====== Pasaje seleccionado

# conectar 555 a un relee doble para controlar giro de motor



## robot (Mar 18, 2008)

Hola. necesito hacer un motor que cada 5 seg cambie de giro, para eso he generado una onda cuadrada con un 555, de la cual mido la tension y me da bien.
tengo un rele doble que controla un motorcito, conectando y desconectando el rele diractamente a la fuente me funciona el giro del motor perfecto.

La idea  es que la onda cuadrada me controle automaticamente el rele, pero aunque los dos sistemas aislados funcionan, al conectarlos el 555 NO me controla el rele o lo hace de una forma que no corresponde a la onda que mido cuando esta solo el circuito del 555.

Por favor demen ideas o pibles causas del problema.

Muchas gracias!


----------



## El nombre (Mar 18, 2008)

esquema de conexión porfa. 
No somos dioses! 
Aunque se supone donde está el malfuncionamiento.


----------



## robot (Mar 18, 2008)

Aqui tienen un medio esquema que hice de afan, el caso es que el 555 si me genera la onda y conectado y desconectado a una fuente manualmente la bobina del rele si funciona, pero unidos como en la figura ya no.

============
====== Datos almacenados

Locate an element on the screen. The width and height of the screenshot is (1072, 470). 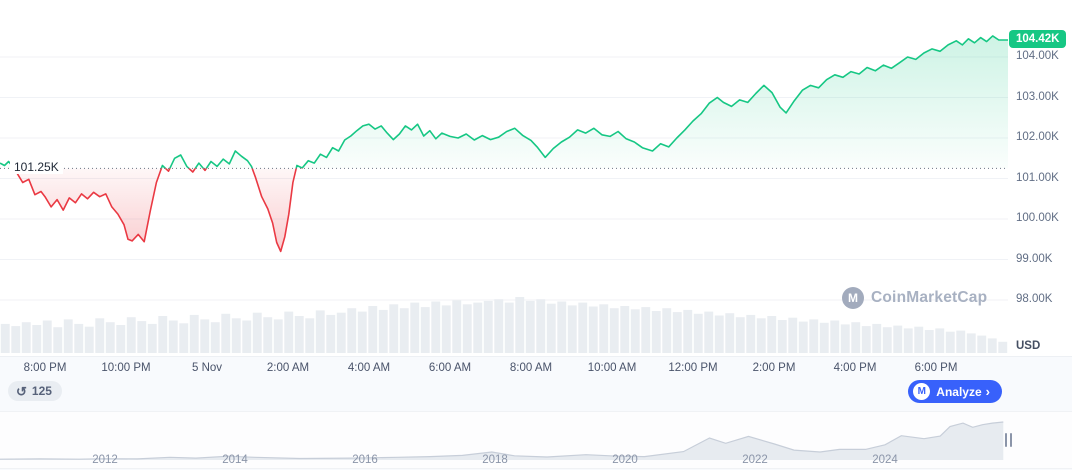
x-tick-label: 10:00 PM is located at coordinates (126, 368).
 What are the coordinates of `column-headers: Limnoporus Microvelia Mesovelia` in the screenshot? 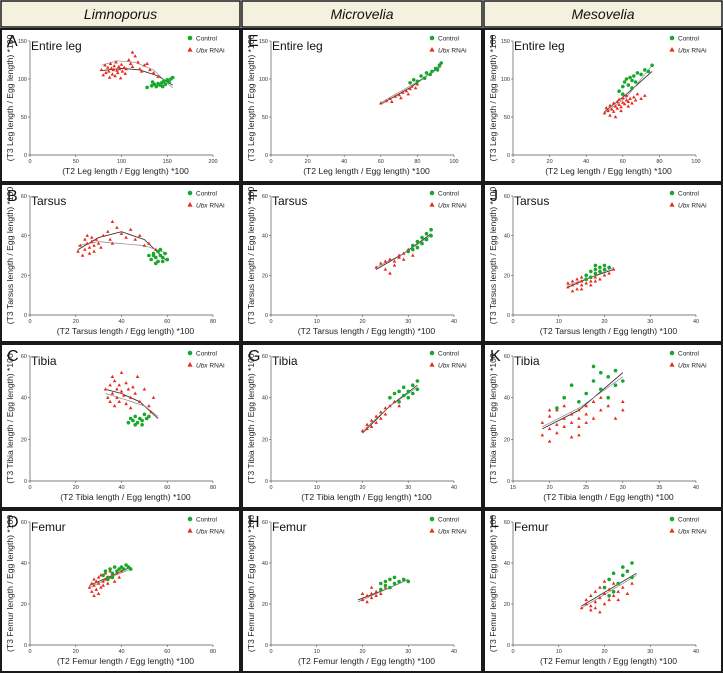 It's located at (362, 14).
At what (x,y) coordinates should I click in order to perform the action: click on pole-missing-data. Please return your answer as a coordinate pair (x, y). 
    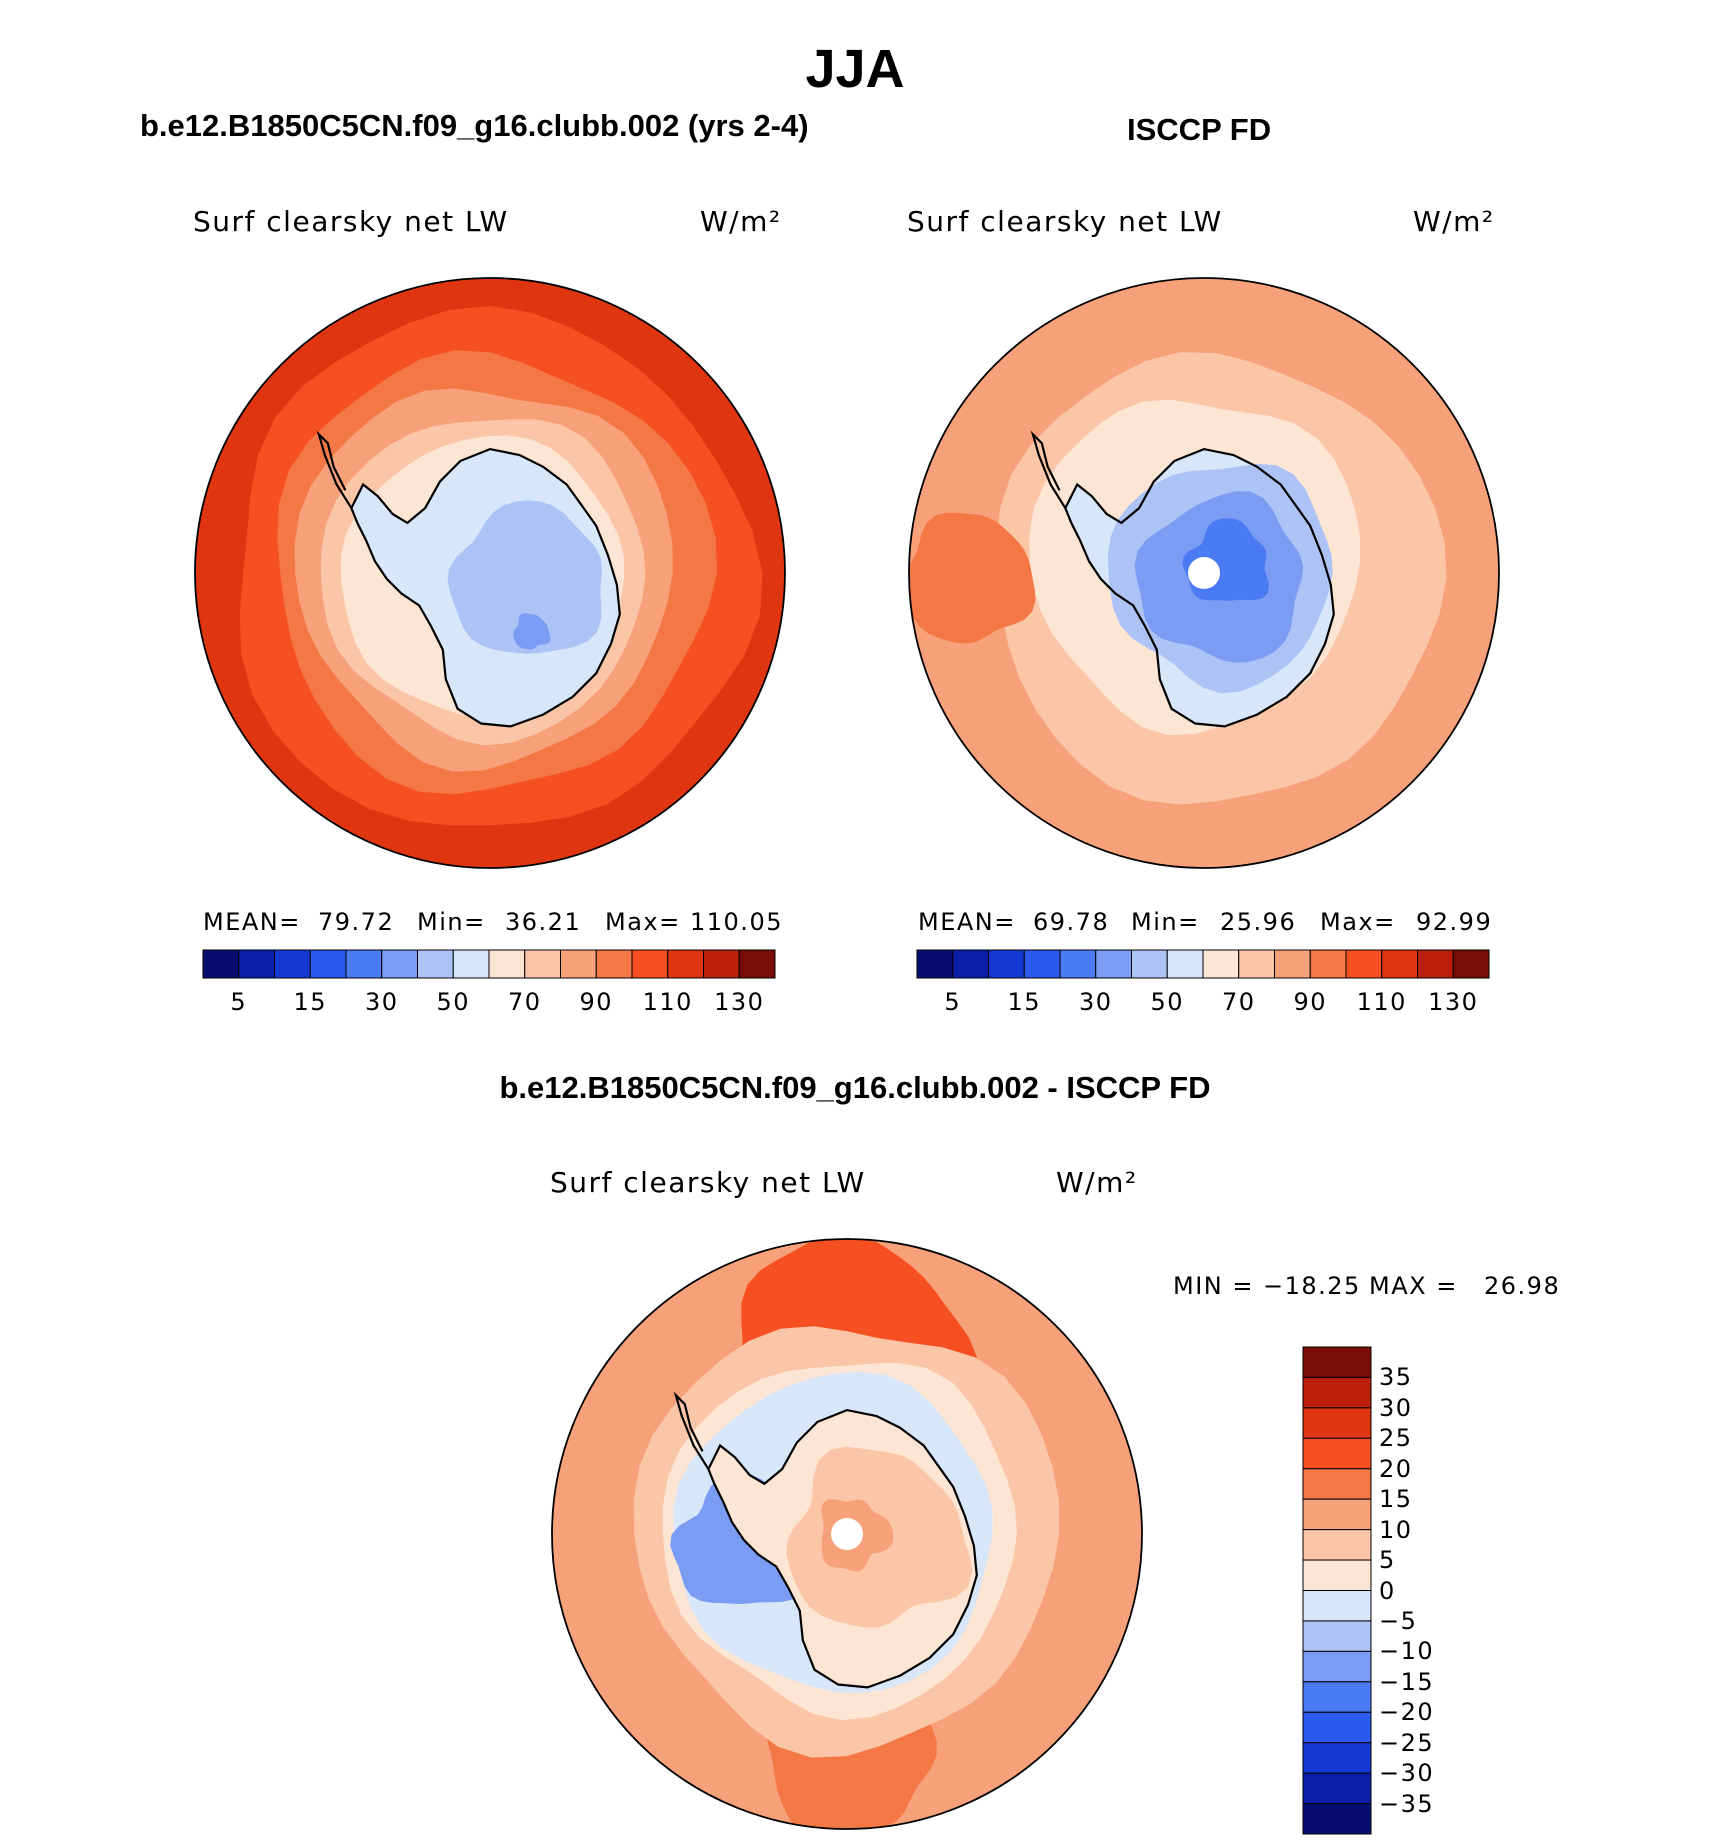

============

_Aplica lo leído_.
a - Reproduce el pasaje seleccionado comenzando en "No somos dioses!" y siguiendo hasta "figura ya no.".
b - Responde sí o no a cada afirmación según el pasaje seleccionado y cita las palabras que lo deciden: (i) la tensión medida en la onda cuadrada del 555 es correcta; (ii) la bobina del relé solo funciona cuando está unida al 555; (iii) en la primera respuesta se pide un esquema de conexión.
El material no hace falta para resolver nada de esto.

_Tus respuestas escritas_.
a -
No somos dioses! 
Aunque se supone donde está el malfuncionamiento.


----------



## robot (Mar 18, 2008)

Aqui tienen un medio esquema que hice de afan, el caso es que el 555 si me genera la onda y conectado y desconectado a una fuente manualmente la bobina del rele si funciona, pero unidos como en la figura ya no.

b -
(i) Sí: "de la cual mido la tension y me da bien".
(ii) No: "conectado y desconectado a una fuente manualmente la bobina del rele si funciona, pero unidos como en la figura ya no".
(iii) Sí: "esquema de conexión porfa".